╭─ TEXT PASSAGE

Stephen and Leopold are brought together in the carriage on the way to the funeral for their mutual acquaintance. Although both men, and their other companions in the carriage, commiserate lightly over their common difficulties related to age and the passage of time, they do not discuss these difficulties in a serious tone. Instead, they make jokes, only regaining their composure when they reflect on the fact that their deceased friend passed away unexpectedly and in the prime of his life. The sober moment does not prompt the men to be more intimate with one another and sharing their feelings, but once again the reader intuits the fact that whatever the larger zeitgeist of the turn of the century moment is, these men feel themselves to exist outside of it, so far outside, in fact, that it is not only impossible for them to seize and embody that spirit, but perhaps even to believe they should want to do so. Although the turn of the century offered new promise for society at large and certain segments of the population, each of these characters appears to be trapped within a predestined trajectory of his own life narrative.

What is interesting, however, is that Joyce, through the development of these characters and their psychological preoccupations with the passage of time—which they themselves feel acutely but are unable to articulate fully—was able to embody the turn of the century spirit that always facilitates the birth of new creative genres (Rickard 91-92). As Rickard observed, “the turn of the century was much more hospitable to models of mind that transgressed or violated” conventional narratives (91). Joyce was able to finally step outside of the narrative constraints by which he had felt himself to be bound previously with the writing and subsequent publication of Ulysses. Joyce was wholly cognizant of the novel’s uniqueness, and even questioned whether a traditional publisher would be willing to acquire the rights to the book and attach its name to Ulysses (Gilbert 112). In fact, a European literary magazine published the novel in serial format, prompting Joyce’s American publishers to burn “the entire May issue and [threaten] to cancel their license [that of the Little Review, in which the serial was published] if they continue to publish Ulysses” (in Gilbert 137). About this incident, Joyce was apparently non-plussed, writing, “This is the second time I have had the pleasure of being burned while on earth so that I hope I shall pass through the fires of purgatory as quickly as my patron [Saint] Aloysius” (in Gilbert 137). Thus, James appeared to have been free from the kind of pervasive, nearly crippling ambivalence that afflicted his characters, particularly Stephen Dedalus and Leopold Bloom. Although Bloom and Dedalus seem to have recovered some of their equilibrium upon the novel’s conclusion, the question remains: What will they do with the time that has been given to them?

╰─
╭─ PROVIDED INFORMATION

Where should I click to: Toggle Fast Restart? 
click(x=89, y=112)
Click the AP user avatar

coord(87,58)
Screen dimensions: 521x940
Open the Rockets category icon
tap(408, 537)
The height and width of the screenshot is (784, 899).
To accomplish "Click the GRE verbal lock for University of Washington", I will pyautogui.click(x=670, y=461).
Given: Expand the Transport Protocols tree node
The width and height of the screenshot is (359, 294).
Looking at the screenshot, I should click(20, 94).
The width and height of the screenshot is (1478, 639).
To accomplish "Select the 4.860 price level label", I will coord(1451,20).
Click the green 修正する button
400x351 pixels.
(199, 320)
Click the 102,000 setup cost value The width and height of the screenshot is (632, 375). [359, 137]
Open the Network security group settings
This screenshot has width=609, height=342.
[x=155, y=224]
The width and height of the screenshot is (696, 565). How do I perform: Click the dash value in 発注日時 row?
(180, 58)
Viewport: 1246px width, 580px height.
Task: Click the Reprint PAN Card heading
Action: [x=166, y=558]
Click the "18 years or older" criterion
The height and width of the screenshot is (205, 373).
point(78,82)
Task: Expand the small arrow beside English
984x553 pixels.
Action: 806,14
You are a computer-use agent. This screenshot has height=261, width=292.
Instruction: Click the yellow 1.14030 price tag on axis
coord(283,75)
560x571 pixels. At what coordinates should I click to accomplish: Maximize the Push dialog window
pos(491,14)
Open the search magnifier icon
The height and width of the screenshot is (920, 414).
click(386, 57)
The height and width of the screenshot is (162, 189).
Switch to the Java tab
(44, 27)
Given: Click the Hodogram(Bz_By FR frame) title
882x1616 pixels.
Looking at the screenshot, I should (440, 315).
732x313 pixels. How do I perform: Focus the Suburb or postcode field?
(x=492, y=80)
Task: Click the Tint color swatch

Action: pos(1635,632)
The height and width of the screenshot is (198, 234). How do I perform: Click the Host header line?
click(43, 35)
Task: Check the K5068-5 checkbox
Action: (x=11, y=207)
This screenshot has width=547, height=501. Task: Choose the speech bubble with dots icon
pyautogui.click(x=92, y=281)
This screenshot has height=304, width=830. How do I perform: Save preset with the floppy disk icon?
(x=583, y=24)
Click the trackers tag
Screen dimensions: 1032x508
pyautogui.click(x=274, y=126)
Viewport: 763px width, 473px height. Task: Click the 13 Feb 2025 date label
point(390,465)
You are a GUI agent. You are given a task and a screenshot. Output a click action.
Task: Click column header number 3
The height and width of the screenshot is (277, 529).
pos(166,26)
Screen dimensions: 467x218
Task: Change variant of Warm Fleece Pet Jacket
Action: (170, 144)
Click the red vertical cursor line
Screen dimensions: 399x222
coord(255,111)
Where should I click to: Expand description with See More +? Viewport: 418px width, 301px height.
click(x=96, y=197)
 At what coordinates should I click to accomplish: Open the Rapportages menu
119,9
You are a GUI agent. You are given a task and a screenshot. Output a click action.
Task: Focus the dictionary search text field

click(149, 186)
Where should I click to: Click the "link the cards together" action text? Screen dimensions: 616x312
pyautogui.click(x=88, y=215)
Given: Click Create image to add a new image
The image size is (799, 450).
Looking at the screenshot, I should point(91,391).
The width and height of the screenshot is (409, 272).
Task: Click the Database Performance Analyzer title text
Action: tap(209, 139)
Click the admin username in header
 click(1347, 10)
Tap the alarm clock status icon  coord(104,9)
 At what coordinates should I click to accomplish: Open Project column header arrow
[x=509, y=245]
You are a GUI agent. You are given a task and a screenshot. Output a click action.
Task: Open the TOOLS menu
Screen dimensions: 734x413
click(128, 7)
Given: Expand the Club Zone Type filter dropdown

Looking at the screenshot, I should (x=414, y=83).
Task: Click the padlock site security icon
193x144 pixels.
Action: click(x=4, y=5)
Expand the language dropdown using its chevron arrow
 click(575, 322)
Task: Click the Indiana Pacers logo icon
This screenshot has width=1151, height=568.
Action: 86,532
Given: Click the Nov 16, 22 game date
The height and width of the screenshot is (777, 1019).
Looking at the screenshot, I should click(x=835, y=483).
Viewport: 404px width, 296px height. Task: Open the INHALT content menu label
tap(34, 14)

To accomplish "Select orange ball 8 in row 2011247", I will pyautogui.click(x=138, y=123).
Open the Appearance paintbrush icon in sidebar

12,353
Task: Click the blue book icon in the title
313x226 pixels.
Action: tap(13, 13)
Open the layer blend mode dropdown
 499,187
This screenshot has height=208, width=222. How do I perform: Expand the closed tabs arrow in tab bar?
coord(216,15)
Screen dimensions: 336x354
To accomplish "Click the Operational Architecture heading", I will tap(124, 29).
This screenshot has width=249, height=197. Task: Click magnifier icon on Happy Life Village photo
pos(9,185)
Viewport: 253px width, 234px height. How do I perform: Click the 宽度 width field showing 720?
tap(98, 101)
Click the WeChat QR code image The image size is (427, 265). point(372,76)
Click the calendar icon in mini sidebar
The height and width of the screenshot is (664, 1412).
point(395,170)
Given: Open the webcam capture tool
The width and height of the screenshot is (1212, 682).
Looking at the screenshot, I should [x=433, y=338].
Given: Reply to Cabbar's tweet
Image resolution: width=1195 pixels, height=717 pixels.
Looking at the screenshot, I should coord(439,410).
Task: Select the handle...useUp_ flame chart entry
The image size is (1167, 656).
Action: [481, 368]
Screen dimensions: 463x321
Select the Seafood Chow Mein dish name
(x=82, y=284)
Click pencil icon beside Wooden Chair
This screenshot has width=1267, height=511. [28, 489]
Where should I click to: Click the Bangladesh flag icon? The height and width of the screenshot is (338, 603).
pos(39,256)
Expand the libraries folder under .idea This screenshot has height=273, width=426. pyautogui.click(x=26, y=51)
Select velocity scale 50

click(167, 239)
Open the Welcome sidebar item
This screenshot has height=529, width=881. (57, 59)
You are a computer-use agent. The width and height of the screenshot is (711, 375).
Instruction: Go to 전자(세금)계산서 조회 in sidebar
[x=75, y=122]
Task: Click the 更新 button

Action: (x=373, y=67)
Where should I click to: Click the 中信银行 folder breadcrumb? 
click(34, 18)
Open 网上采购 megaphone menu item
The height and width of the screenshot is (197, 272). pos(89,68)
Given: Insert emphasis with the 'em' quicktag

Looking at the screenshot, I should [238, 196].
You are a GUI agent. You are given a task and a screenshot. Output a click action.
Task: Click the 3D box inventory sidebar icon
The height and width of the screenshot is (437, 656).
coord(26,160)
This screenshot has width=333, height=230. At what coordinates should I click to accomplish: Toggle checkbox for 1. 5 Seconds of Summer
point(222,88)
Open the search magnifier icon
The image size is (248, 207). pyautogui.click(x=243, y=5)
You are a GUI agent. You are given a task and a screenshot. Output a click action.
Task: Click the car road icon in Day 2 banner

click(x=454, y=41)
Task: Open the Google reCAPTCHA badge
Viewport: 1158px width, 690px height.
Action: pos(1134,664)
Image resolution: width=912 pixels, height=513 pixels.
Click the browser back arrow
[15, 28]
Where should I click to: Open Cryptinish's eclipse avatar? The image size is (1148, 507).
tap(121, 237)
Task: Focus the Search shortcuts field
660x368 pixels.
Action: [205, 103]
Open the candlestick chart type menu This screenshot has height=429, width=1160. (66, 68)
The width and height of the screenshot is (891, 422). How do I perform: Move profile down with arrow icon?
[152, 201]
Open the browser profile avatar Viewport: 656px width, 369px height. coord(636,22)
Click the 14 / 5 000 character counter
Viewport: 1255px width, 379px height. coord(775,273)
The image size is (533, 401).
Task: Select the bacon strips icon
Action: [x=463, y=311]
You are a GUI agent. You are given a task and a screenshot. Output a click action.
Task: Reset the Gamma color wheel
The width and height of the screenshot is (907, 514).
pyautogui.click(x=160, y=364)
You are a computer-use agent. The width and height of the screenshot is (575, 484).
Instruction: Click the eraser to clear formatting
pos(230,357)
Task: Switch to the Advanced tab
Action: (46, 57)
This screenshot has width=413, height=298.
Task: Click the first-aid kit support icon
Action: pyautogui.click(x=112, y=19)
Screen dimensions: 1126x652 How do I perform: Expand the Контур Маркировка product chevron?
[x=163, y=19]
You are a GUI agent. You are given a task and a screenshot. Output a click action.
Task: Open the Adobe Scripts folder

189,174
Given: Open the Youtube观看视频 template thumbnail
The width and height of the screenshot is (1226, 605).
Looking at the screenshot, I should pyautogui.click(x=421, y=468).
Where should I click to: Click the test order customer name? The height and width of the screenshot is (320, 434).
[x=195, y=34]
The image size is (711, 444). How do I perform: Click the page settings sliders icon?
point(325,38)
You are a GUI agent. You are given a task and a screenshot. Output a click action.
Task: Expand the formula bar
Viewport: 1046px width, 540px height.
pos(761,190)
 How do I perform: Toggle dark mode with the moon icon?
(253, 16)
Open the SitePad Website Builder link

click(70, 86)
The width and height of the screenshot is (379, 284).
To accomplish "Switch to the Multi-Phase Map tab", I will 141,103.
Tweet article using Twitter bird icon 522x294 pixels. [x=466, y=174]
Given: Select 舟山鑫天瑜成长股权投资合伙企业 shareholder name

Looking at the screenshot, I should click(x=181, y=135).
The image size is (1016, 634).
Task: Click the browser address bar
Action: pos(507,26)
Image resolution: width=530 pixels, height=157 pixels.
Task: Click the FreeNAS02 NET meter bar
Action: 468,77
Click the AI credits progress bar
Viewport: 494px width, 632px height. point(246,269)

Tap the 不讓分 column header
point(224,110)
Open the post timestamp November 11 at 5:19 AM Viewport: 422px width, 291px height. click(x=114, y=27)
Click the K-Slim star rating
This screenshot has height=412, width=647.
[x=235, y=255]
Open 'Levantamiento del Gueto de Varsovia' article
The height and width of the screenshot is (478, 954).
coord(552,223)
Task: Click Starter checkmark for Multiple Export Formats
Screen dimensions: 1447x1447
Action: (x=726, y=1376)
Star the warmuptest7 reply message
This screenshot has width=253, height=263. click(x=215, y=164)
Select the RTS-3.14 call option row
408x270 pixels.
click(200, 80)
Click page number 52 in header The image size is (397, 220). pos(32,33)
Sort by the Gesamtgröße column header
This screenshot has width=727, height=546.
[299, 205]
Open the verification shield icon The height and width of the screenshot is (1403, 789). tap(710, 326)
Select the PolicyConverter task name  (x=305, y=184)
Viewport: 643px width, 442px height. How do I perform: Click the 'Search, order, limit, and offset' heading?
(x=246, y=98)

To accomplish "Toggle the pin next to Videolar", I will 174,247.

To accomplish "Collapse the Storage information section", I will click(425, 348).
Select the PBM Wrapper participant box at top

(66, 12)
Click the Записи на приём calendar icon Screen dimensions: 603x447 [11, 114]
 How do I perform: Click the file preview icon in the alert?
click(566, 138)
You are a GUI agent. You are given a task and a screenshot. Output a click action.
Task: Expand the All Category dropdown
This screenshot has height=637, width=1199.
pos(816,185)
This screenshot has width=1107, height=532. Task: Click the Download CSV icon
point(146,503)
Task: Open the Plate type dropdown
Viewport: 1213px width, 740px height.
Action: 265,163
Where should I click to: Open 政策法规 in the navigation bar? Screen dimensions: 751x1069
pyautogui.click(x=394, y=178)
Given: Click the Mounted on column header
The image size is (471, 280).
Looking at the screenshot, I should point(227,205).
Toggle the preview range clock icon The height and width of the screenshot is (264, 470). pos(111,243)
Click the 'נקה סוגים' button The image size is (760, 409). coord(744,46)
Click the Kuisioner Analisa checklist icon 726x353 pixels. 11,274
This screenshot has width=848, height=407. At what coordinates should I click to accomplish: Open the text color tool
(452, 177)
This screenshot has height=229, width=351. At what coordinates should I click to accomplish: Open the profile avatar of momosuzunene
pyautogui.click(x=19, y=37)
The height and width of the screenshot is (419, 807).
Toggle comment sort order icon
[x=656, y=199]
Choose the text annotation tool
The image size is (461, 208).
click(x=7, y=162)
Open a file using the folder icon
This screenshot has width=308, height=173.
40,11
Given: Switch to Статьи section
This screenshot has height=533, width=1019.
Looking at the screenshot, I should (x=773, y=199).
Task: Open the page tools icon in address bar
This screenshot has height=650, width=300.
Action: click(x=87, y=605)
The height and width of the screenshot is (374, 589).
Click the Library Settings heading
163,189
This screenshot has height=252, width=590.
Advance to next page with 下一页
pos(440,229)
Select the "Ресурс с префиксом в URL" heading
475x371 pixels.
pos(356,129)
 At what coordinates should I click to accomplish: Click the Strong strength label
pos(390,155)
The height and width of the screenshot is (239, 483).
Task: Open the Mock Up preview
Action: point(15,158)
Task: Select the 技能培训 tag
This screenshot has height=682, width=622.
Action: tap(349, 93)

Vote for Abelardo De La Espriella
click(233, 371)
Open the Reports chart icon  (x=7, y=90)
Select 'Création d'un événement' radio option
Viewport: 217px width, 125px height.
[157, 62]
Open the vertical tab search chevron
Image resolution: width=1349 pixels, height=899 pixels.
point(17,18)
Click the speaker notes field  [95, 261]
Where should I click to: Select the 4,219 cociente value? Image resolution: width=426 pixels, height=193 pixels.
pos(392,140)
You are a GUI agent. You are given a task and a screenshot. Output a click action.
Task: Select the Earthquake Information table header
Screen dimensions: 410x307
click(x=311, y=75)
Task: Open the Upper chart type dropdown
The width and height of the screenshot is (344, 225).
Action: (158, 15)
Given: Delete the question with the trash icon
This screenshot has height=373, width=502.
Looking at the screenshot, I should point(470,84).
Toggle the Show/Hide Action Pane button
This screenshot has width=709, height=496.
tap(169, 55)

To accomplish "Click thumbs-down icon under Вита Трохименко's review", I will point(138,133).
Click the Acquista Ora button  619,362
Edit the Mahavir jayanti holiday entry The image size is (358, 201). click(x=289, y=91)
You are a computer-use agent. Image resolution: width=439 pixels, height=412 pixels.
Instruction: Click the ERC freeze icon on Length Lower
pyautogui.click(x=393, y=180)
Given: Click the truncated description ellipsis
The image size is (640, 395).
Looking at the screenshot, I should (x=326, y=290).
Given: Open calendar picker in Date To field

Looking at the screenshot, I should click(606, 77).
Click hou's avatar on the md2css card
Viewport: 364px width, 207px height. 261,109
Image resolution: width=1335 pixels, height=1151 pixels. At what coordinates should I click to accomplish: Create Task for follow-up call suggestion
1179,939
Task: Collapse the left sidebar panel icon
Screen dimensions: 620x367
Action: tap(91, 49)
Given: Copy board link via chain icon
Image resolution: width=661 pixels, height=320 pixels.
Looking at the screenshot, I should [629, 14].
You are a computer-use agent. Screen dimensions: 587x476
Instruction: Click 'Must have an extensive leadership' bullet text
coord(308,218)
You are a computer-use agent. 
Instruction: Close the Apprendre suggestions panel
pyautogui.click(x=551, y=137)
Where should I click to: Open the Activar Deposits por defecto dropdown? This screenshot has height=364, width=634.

╰─

» **WORK INSTRUCTIONS**: In the passage on Ulysses, where are Stephen and Leopold brought together? Rely only on the passage on Ulysses.

» **SOLUTION TO THE PROBLEM**: In the carriage on the way to the funeral for their mutual acquaintance.